Marcelle Joseph Interviews Artist Sarah Roberts

For her first solo show, Welsh artist Sarah Roberts travels to the Costa del Sol, creating an all-enveloping five-dimensional monochromatic installation at BLOCK 336 in London entitled Torremolinos-Tableaux-Tongue-Twister (After Sun) (on until 6th May 2017). This site-specific immersive exhibition is the second act to a 2016 day-time version of the beach in Torremolinos that was exhibited at HaHa Gallery in Southampton.  As day moves into night, colours change. The pink flesh of bodies on the beach mutates into red – suggesting sun-burnt skin, red neon outside a nightclub or a spectacular sunset. In this exhibition, the viewers’ senses are completely overwhelmed with dozens of different surface textures they want to touch, atomisers spewing out the scent of sun cream, a sound piece of waves crashing on the beach and the ruddy pigmentation of the entire space.  Red LED lights from above illuminate hundreds of objects that are either laying on the floor, leaning up against the wall or reclining on plinths, all of which are scarlet-tinged (including two tons of rubescent gravel poured onto the floor in the shape of a tongue). The objects include hand-cast plaster pieces, found objects, hand-printed textile pieces, glass, rubber and glitter. Living between London and Wales, Roberts writes poetry as well as makes sculptural installations that are obsessed with their surfaces and how they mirror the everyday world, recalling architecture, landscape and body in form and colour.

Congrats on your first solo show at BLOCK 336 in Brixton! As a viewer, it was a mesmerising experience for me, playfully engaging all of my senses. Instead of looking at each of the individual objects, the monochromatic aspect of the show forces you to dwell on the entirety of the installation. As the artist, how do you intend the viewer to interact with this all-consuming installation? Do you attempt to curate the viewer’s experience through the employment of excess?

Thank you! This has been my first opportunity to create something on this scale, and something that is in turn a fully encapsulated immersive experience so its nice to hear that your senses were aware of being catered for in the journey through it.

In terms of leading the viewer – I’d like to think I’m not directing their journey through the installation beyond the physical pathways that are created; maybe I’m more researcher and set designer. I want to lead the viewer to a space that’s akin to a [very present] stage set of the everyday made anew, somewhat credible and entirely real, part unfinished and very much made for a viewer to discover themselves, and in that act of discovery, to activate it.

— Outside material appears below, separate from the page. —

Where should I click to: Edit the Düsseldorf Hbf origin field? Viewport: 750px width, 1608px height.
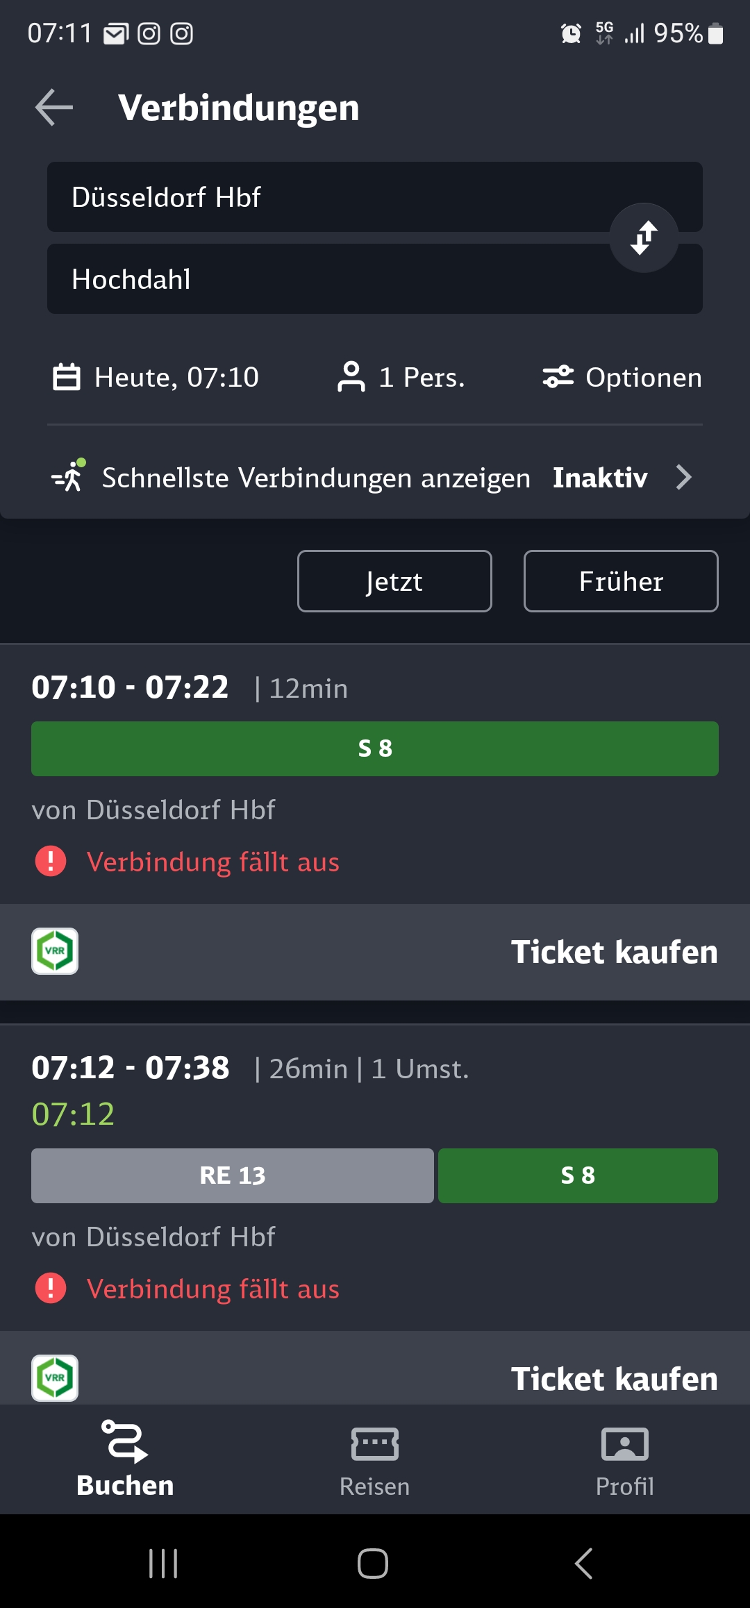(x=326, y=197)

When I’m researching for new palettes, I seek out places that show me their edges, their constructedness, facades, or ideas of underneaths.  I don’t see these faces as veneers or fakes but as very real material surfaces, the actuality of things.  The plastic paradise of a truly blue hotel spa, furred up purple carpet tiles, pinks plastered on walls as dripping renders, wet sand furrowed and grained, pressed into with bony fleshed out toes – all up for grabs. I’ve loved Vegas casinos, desert landscapes, Welsh hinterlands, and now here – the sun-down-lit strip of the Costa del Sol that is Torremolinos.

And about the excess, well yes, maybe if left alone with less, the viewer may have time to start making sense of things, to covet the object, to attribute the value of artwork to things; whereas here in the conversant and non-hierarchical material repeats, I hope viewers will focus on looking at the materiality of things or at best wanting to touch.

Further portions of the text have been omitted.